Data shown:
Segment Open

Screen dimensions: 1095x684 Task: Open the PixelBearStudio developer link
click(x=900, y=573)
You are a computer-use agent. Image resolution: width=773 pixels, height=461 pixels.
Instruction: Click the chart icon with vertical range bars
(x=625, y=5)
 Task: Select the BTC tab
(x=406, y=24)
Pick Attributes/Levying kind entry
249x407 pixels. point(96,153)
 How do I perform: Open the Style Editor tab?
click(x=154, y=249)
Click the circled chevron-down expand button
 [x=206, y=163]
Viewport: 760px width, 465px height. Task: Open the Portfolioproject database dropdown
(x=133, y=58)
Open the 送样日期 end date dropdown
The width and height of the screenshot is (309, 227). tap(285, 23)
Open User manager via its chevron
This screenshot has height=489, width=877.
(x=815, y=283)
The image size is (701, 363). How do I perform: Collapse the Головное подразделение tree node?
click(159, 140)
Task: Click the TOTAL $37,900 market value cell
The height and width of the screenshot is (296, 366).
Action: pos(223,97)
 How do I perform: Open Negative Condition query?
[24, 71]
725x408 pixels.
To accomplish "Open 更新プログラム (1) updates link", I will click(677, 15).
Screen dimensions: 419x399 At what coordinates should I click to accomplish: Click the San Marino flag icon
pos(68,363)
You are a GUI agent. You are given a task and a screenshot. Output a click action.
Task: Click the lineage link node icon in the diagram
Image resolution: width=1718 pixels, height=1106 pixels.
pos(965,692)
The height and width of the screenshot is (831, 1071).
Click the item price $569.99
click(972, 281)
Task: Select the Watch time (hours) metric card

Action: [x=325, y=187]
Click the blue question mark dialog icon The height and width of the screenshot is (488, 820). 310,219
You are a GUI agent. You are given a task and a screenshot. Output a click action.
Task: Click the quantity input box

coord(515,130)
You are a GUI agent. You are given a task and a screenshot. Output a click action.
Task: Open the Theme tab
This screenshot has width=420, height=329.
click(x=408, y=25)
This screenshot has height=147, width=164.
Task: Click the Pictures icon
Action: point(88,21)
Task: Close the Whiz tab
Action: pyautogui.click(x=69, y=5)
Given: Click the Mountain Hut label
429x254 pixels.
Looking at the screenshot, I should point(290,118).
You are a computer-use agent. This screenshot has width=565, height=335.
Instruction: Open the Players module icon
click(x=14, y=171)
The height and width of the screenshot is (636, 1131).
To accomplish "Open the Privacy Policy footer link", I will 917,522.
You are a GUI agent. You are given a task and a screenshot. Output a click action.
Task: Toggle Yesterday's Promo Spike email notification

Segment Closed

What the task asks: What this task asks for is an exact copy of the material above.

Reply:
Screen dimensions: 1095x684 Task: Open the PixelBearStudio developer link
click(x=900, y=573)
You are a computer-use agent. Image resolution: width=773 pixels, height=461 pixels.
Instruction: Click the chart icon with vertical range bars
(x=625, y=5)
 Task: Select the BTC tab
(x=406, y=24)
Pick Attributes/Levying kind entry
249x407 pixels. point(96,153)
 How do I perform: Open the Style Editor tab?
click(x=154, y=249)
Click the circled chevron-down expand button
 [x=206, y=163]
Viewport: 760px width, 465px height. Task: Open the Portfolioproject database dropdown
(x=133, y=58)
Open the 送样日期 end date dropdown
The width and height of the screenshot is (309, 227). tap(285, 23)
Open User manager via its chevron
This screenshot has height=489, width=877.
(x=815, y=283)
The image size is (701, 363). How do I perform: Collapse the Головное подразделение tree node?
click(159, 140)
Task: Click the TOTAL $37,900 market value cell
The height and width of the screenshot is (296, 366).
Action: pos(223,97)
 How do I perform: Open Negative Condition query?
[24, 71]
725x408 pixels.
To accomplish "Open 更新プログラム (1) updates link", I will click(677, 15).
Screen dimensions: 419x399 At what coordinates should I click to accomplish: Click the San Marino flag icon
pos(68,363)
You are a GUI agent. You are given a task and a screenshot. Output a click action.
Task: Click the lineage link node icon in the diagram
Image resolution: width=1718 pixels, height=1106 pixels.
pos(965,692)
The height and width of the screenshot is (831, 1071).
Click the item price $569.99
click(972, 281)
Task: Select the Watch time (hours) metric card

Action: [x=325, y=187]
Click the blue question mark dialog icon The height and width of the screenshot is (488, 820). 310,219
You are a GUI agent. You are given a task and a screenshot. Output a click action.
Task: Click the quantity input box

coord(515,130)
You are a GUI agent. You are given a task and a screenshot. Output a click action.
Task: Open the Theme tab
This screenshot has width=420, height=329.
click(x=408, y=25)
This screenshot has height=147, width=164.
Task: Click the Pictures icon
Action: point(88,21)
Task: Close the Whiz tab
Action: pyautogui.click(x=69, y=5)
Given: Click the Mountain Hut label
429x254 pixels.
Looking at the screenshot, I should point(290,118).
You are a computer-use agent. This screenshot has width=565, height=335.
Instruction: Open the Players module icon
click(x=14, y=171)
The height and width of the screenshot is (636, 1131).
To accomplish "Open the Privacy Policy footer link", I will 917,522.
You are a GUI agent. You are given a task and a screenshot. Output a click action.
Task: Toggle Yesterday's Promo Spike email notification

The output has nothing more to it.